Eine Frage habe ich noch: Mein Traum ist, dass meine Kolumne „E-Mail an...“ einmal im Bundestag vorgelesen wird. Auf dem Podium, vor der Bundesadler. So richtig staatstragend.

Was kostet mich das?

Das kann auch ruhig am Freitagnachmittag passieren. Dann, wenn Ihre Politiker-Kollegen schon im Wochenendflieger nach Hause sitzen und nur noch PHOENIX überträgt.

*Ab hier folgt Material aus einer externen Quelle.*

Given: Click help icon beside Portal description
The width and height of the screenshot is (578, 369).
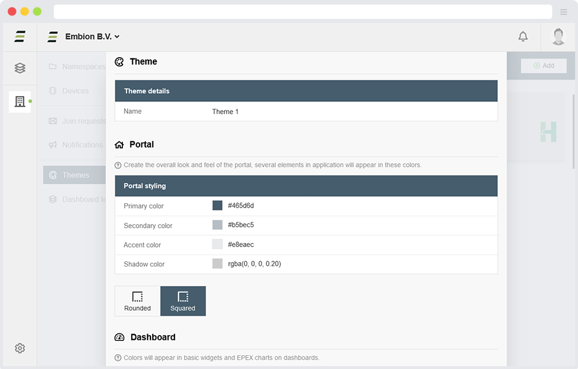Looking at the screenshot, I should click(118, 165).
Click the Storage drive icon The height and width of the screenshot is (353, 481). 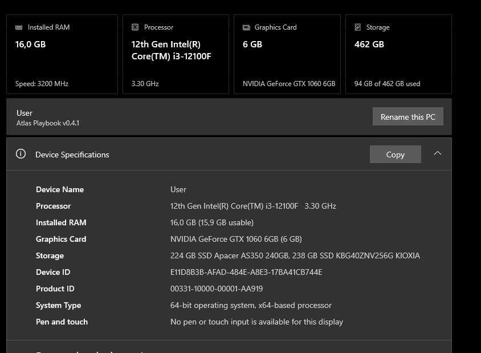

Dann, wenn die Journalistenkollegen mit London oder New York telefonieren, dösen oder längst beim Bier sitzen.

Ganz toll wäre, wenn Sie beim Vorlesen unsere Zeitung noch kurz in die Kamera halten könnten. Da spreche ich aber noch mit den Öffentlich-Rechtlichen drüber. In Sachen Produktplacement haben die doch mehr Erfahrung.

Wenn Sie also Interesse an einer Spende gegen einen kleinen Redebeitrag haben, schreiben Sie mir eine E-Mail. Oder melden Sie sich unter 02431/968618. Ich rufe auch zurück.